Niekro's ejected and suspended for 10 days. "The guy was so blatant," said Palermo. "It was like a guy walking down the street carrying a bottle of booze during Prohibition." Niekro denied any wrongdoing, arguing that as a knuckleballer, he needed the emery board to file his fingernails. And the sandpaper? "Sometimes I sweat a lot, and the emery board gets wet," he explained. "And I'll also use the paper for small blisters."
6. Whitey Ford
Ford used his wedding ring to cut the ball, or had catcher Elston Howard put a nice slice in it with a buckle on his shin guard. Ford also planted mud pies around the mound and used them to load the ball.

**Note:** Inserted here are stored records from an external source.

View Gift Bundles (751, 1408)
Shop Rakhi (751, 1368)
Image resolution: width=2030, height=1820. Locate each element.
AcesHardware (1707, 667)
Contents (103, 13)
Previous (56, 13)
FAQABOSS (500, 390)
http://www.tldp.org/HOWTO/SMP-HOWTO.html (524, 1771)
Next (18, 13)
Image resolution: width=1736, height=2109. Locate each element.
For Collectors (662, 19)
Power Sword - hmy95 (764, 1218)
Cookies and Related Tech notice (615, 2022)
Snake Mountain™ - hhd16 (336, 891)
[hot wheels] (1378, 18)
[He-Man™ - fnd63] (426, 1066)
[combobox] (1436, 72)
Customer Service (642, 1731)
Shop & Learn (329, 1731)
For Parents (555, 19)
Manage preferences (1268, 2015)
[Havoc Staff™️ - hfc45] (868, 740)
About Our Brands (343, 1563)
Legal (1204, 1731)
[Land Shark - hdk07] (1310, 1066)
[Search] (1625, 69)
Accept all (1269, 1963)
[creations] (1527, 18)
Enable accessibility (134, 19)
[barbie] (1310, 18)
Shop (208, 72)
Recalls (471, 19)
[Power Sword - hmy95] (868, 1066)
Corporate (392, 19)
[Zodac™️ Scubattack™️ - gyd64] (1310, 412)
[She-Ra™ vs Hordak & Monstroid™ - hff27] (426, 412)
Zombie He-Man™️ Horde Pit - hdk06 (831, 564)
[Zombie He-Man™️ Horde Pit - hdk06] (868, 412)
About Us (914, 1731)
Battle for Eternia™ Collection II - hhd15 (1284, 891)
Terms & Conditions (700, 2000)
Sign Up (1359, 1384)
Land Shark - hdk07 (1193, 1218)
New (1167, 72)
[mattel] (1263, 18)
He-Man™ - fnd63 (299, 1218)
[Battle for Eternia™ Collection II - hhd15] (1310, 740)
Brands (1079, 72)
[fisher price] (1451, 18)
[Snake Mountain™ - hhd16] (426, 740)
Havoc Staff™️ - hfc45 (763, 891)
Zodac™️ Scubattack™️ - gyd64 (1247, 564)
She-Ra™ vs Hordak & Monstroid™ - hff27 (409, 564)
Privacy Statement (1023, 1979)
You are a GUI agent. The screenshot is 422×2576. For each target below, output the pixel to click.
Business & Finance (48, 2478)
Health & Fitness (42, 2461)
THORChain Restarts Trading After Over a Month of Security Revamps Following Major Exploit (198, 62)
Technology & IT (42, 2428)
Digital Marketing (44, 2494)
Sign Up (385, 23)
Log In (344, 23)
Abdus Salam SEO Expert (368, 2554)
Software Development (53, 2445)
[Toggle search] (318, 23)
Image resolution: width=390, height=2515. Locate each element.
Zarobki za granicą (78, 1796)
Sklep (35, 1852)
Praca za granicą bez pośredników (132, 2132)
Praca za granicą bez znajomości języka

He confessed that when pitching against the Dodgers in the 1963 World Series, "I used enough mud to build a dam." He also threw a "gunk ball," which combined a mixture of baby oil, turpentine, and resin. He kept the "gunk" in a roll-on dispenser, which, the story goes, Yogi Berra once mistook for deodorant, gluing his arms to his sides in the process.